How it interacts. How it learns. How it functions. 
 
By June of this year over one third of the planet’s 7 billion people have had at least one service provided by the internet and Web.  With all technologies & innovations there is always a learning curve.  We are still trying to negotiate what this new virtual world means to us as individuals and as humans.  The internet has saved some businesses and eliminated others.  Small specialized craftsmen can now make their products available globally without much overhead while the postal service struggles to compete with email and online bill pay.  To me, it is the greater opportunity to learn that is the most exciting (and I think this site is testament to that).  Don’t get me wrong; I still visit my local public library on a weekly basis…but I browse the card catalogue from my computer at home. 
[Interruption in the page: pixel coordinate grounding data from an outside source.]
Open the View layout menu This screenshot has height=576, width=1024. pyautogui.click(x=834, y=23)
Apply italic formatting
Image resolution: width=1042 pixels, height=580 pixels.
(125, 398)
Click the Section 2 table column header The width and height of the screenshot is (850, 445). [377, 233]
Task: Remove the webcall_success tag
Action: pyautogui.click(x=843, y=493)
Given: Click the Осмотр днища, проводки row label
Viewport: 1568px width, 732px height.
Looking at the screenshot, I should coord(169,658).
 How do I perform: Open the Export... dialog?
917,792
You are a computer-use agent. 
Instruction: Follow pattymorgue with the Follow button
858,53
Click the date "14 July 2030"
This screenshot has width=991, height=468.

To navigate the computer and subsequently the Web, Douglas Engelbart came up with a device to locate the cursor on the screen.  Or what Englebart called it: “X-Y Position Indicator for a Display System”.  Before the days of touch screen tablets, communicating with our computers was a complicated process.  Few remember typing “DOS” commands onto a black and green screen.  What made Englebart’s invention special was the rollerball, not the wheel on the top of the mouse but an actual ball located on the underside of the mouse.  The ball transferred the user’s motion onto an X-Y coordinate system the computer could understand.  Think of “Etch-a-Sketch” knobs.  Today’s optical mice have eliminated the rollerball and WiFi has eliminated the namesake wire tale connected to the computer.  Further developments with touch pads and touch screens may eliminate the device all together.  However, this tool was essential to making computers more accessible to the public and ushered in the Computer Age TimBL and the WWW started.  Today, the Doug Engelbart Institute continues his vision by addressing complex human problems in the rapidly advancing world.